→ **Exercise aim**:
Only the lines from the one that includes "Open the settings hamburger menu" through the last line below belong in the reply, copied exactly and without pictures.

→ **The records**:
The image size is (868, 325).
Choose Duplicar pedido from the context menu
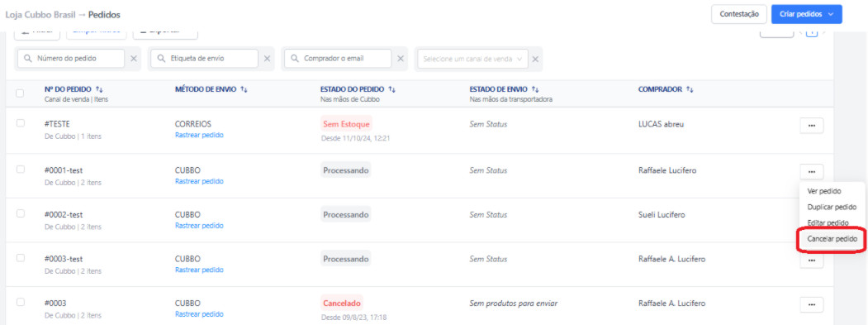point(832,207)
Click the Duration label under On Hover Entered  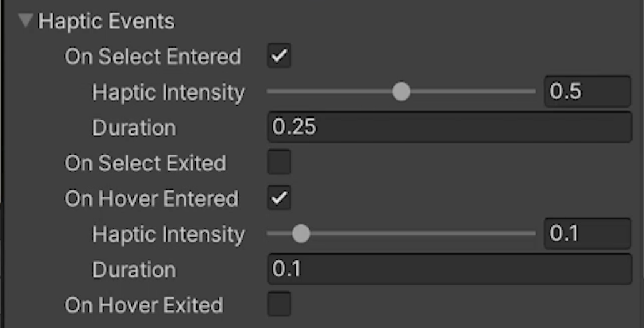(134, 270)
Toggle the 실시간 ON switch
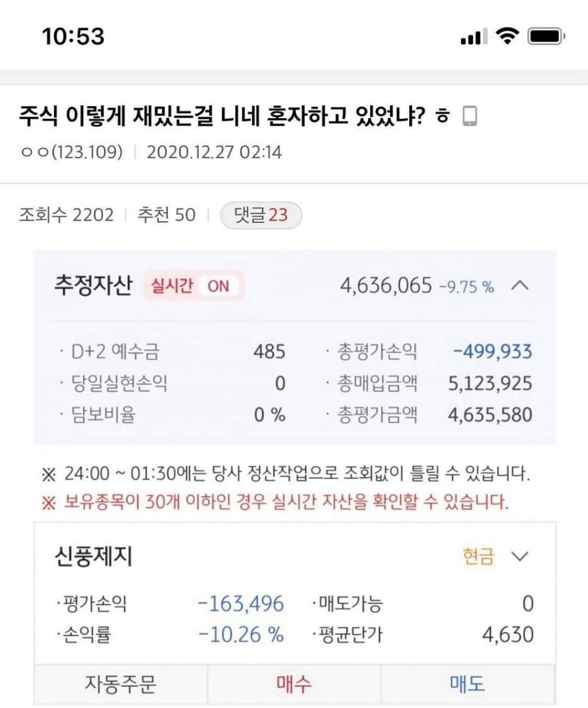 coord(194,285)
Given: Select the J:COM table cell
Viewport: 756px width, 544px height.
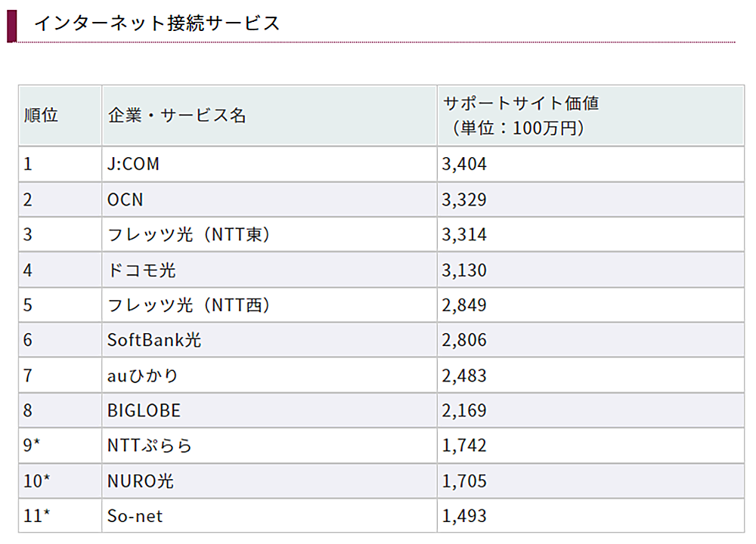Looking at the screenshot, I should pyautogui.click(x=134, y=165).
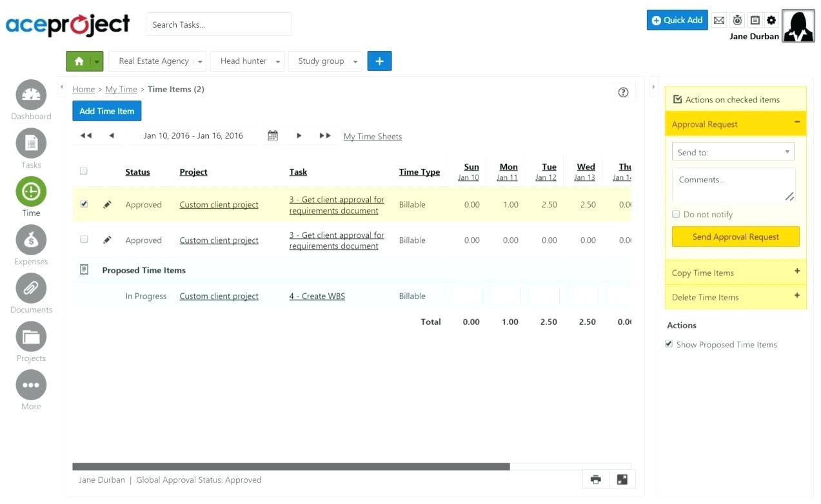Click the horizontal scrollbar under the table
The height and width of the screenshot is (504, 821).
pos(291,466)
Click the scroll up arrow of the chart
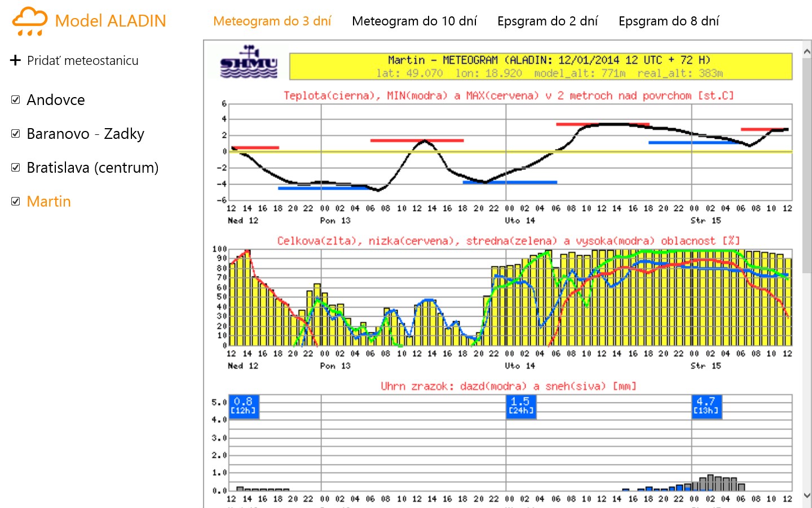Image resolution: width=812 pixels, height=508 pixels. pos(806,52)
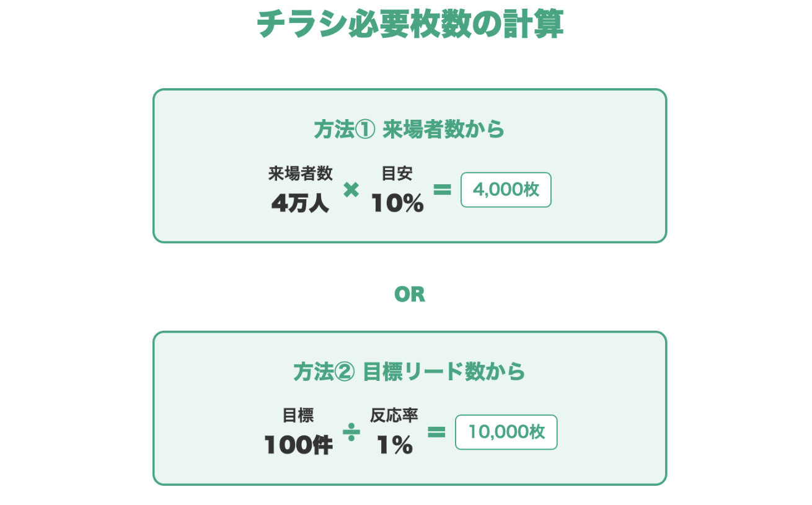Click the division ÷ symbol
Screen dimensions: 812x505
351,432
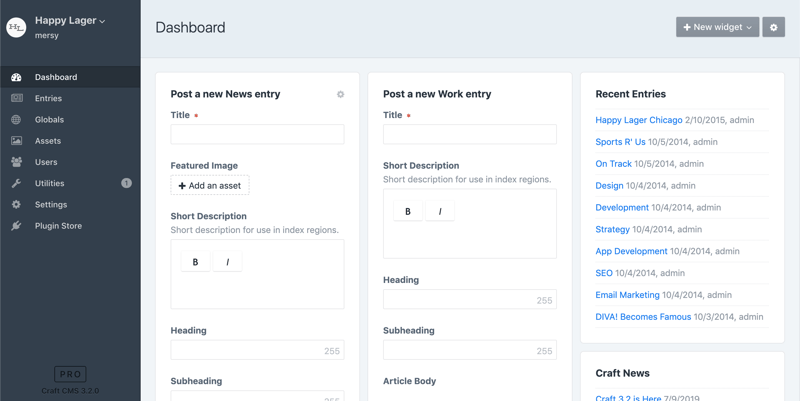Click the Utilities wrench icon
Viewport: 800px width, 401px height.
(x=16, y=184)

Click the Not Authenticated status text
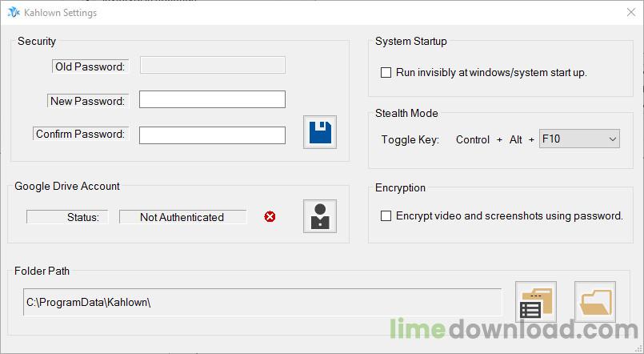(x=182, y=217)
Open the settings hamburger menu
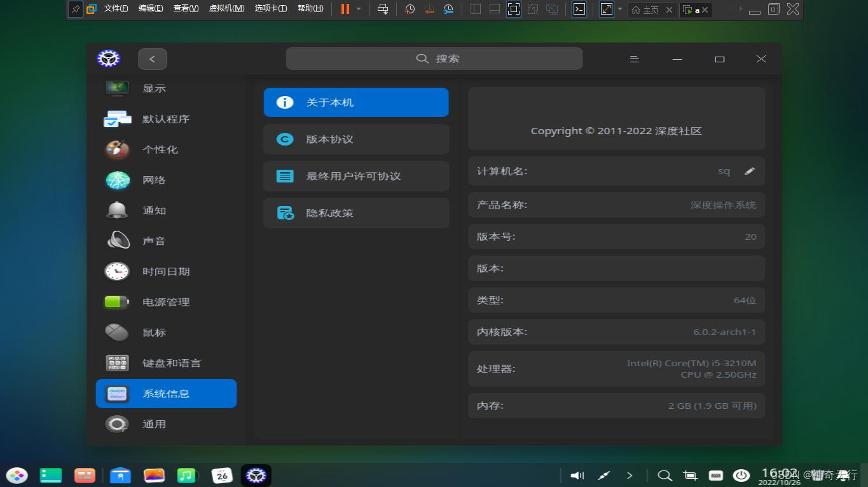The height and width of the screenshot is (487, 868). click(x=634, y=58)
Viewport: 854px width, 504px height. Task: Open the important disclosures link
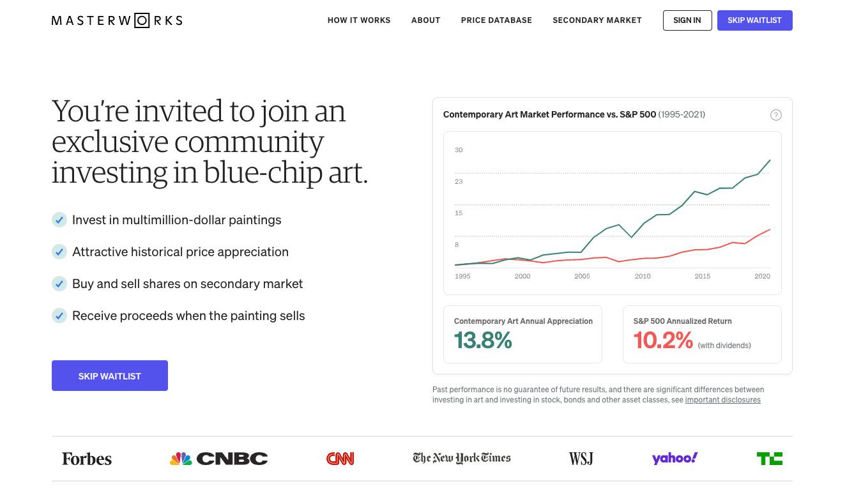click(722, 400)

→ **Exercise solution**:
Open the settings hamburger menu
The height and width of the screenshot is (487, 868). click(x=634, y=58)
Viewport: 854px width, 504px height. Task: Open the important disclosures link
click(722, 400)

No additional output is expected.